For the first time, a research group at Lund University in Sweden has succeeded in creating specific types of nerve cells from human skin. By reprogramming connective tissue cells, called fibroblasts, directly into nerve cells, a new field has been opened up with the potential to take research on cell transplants to the next level. The discovery represents a fundamental change in the view of the function and capacity of mature cells. By taking mature cells as their starting point instead of stem cells, the Lund researchers also avoid the ethical issues linked to research on embryonic stem cells.
Head of the research group Malin Parmar was surprised at how receptive the fibroblasts were to new instructions.
"We didn't really believe this would work, to begin with it was mostly just an interesting experiment to try. However, we soon saw that the cells were surprisingly receptive to instructions." The study, which was published in the latest issue of the Proceedings of the National Academy of Sciences, also shows that the skin cells can be directed to become certain types of nerve cells.
In experiments where a further two genes were activated, the researchers have been able to produce dopamine brain cells, the type of cell which dies in Parkinson's disease. The research findings are therefore an important step towards the goal of producing nerve cells for transplant which originate from the patients themselves. The cells could also be used as disease models in research on various neurodegenerative diseases.
Unlike older reprogramming methods, where skin cells are turned into pluripotent stem cells, known as IPS cells, direct reprogramming means that the skin cells do not pass through the stem cell stage when they are converted into nerve cells. Skipping the stem cell stage probably eliminates the risk of tumours forming when the cells are transplanted. Stem cell research has long been hampered by the propensity of certain stem cells to continue to divide and form tumours after being transplanted.

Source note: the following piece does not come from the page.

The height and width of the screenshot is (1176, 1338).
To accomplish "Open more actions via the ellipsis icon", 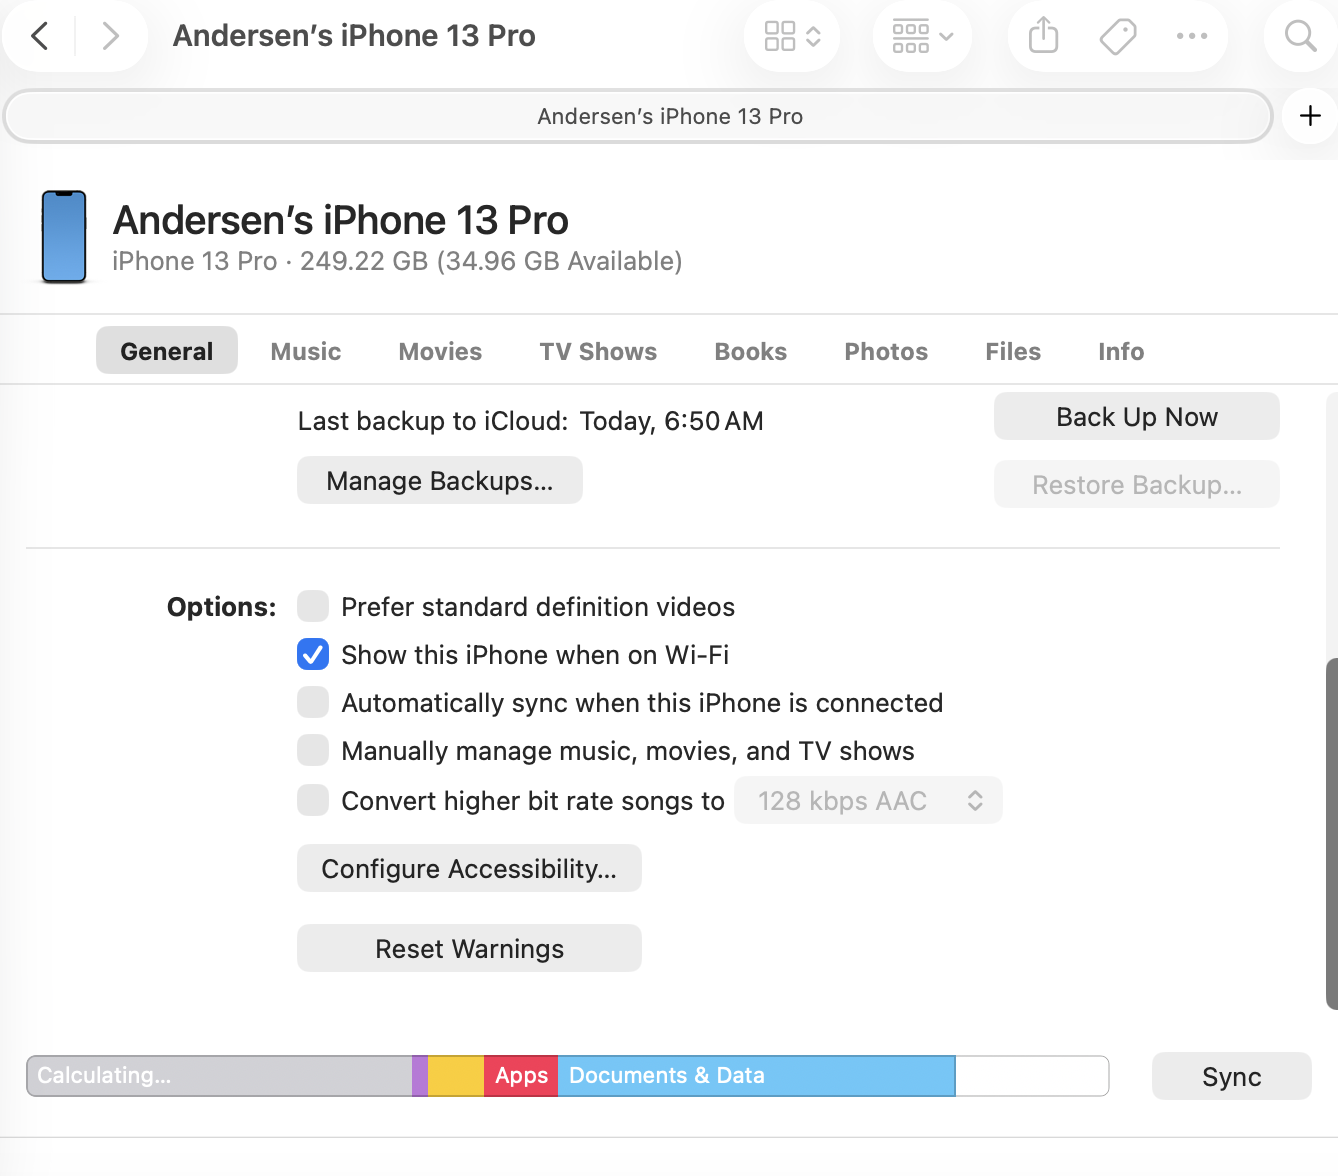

Before the direct conversion technique can be used in clinical practice, more research is needed on how the new nerve cells survive and function in the brain. The vision for the future is that doctors will be able to produce the brain cells that a patient needs from a simple skin or hair sample. In addition, it is presumed that specifically designed cells originating from the patient would be accepted better by the body's immune system than transplanted cells from donor tissue.
"This is the big idea in the long run. We hope to be able to do a biopsy on a patient, make dopamine cells, for example, and then transplant them as a treatment for Parkinson's disease," says Malin Parmar, who is now continuing the research to develop more types of brain cells using the new technique.